● **Problem**
The records below are to be retyped in full. Keep every word.

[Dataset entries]
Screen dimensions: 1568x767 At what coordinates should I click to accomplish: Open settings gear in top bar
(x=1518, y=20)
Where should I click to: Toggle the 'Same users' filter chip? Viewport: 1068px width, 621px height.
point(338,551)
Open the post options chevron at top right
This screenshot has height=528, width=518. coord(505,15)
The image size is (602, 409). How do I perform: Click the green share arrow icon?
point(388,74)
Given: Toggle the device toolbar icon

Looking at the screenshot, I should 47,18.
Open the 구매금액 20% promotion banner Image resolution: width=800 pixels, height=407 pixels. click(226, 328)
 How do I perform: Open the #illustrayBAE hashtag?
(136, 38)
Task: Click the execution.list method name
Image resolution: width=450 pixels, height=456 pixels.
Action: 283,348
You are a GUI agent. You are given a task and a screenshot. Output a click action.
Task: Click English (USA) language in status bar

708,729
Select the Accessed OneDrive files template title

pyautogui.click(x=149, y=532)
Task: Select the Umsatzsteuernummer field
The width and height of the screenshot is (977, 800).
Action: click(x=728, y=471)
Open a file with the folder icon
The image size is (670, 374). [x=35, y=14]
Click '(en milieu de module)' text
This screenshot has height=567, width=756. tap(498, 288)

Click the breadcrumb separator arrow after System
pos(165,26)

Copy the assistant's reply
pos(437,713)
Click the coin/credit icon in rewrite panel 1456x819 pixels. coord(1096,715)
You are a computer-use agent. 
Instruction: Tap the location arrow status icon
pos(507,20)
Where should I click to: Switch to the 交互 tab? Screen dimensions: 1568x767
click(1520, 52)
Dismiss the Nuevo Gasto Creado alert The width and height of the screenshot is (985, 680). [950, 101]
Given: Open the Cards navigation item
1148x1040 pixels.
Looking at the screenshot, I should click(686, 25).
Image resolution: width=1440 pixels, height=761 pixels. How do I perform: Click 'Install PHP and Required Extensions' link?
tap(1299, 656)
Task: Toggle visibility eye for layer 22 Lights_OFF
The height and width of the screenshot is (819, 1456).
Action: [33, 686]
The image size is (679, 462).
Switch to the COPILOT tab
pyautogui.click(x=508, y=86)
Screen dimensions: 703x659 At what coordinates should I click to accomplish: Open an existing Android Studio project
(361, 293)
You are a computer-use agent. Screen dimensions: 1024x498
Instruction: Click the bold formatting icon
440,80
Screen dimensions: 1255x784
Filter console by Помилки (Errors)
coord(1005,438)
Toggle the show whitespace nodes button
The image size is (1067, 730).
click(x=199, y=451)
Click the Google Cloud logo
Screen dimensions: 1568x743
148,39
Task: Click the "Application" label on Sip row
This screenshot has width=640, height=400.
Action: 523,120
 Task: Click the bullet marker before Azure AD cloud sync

● **Completed task**
Screen dimensions: 1568x767 At what coordinates should I click to accomplish: Open settings gear in top bar
(x=1518, y=20)
Where should I click to: Toggle the 'Same users' filter chip? Viewport: 1068px width, 621px height.
point(338,551)
Open the post options chevron at top right
This screenshot has height=528, width=518. coord(505,15)
The image size is (602, 409). How do I perform: Click the green share arrow icon?
point(388,74)
Given: Toggle the device toolbar icon

Looking at the screenshot, I should 47,18.
Open the 구매금액 20% promotion banner Image resolution: width=800 pixels, height=407 pixels. click(226, 328)
 How do I perform: Open the #illustrayBAE hashtag?
(136, 38)
Task: Click the execution.list method name
Image resolution: width=450 pixels, height=456 pixels.
Action: 283,348
You are a GUI agent. You are given a task and a screenshot. Output a click action.
Task: Click English (USA) language in status bar

708,729
Select the Accessed OneDrive files template title

pyautogui.click(x=149, y=532)
Task: Select the Umsatzsteuernummer field
The width and height of the screenshot is (977, 800).
Action: click(x=728, y=471)
Open a file with the folder icon
The image size is (670, 374). [x=35, y=14]
Click '(en milieu de module)' text
This screenshot has height=567, width=756. tap(498, 288)

Click the breadcrumb separator arrow after System
pos(165,26)

Copy the assistant's reply
pos(437,713)
Click the coin/credit icon in rewrite panel 1456x819 pixels. coord(1096,715)
You are a computer-use agent. 
Instruction: Tap the location arrow status icon
pos(507,20)
Where should I click to: Switch to the 交互 tab? Screen dimensions: 1568x767
click(1520, 52)
Dismiss the Nuevo Gasto Creado alert The width and height of the screenshot is (985, 680). [950, 101]
Given: Open the Cards navigation item
1148x1040 pixels.
Looking at the screenshot, I should click(686, 25).
Image resolution: width=1440 pixels, height=761 pixels. How do I perform: Click 'Install PHP and Required Extensions' link?
tap(1299, 656)
Task: Toggle visibility eye for layer 22 Lights_OFF
The height and width of the screenshot is (819, 1456).
Action: [33, 686]
The image size is (679, 462).
Switch to the COPILOT tab
pyautogui.click(x=508, y=86)
Screen dimensions: 703x659 At what coordinates should I click to accomplish: Open an existing Android Studio project
(361, 293)
You are a computer-use agent. Screen dimensions: 1024x498
Instruction: Click the bold formatting icon
440,80
Screen dimensions: 1255x784
Filter console by Помилки (Errors)
coord(1005,438)
Toggle the show whitespace nodes button
The image size is (1067, 730).
click(x=199, y=451)
Click the Google Cloud logo
Screen dimensions: 1568x743
148,39
Task: Click the "Application" label on Sip row
This screenshot has width=640, height=400.
Action: 523,120
 Task: Click the bullet marker before Azure AD cloud sync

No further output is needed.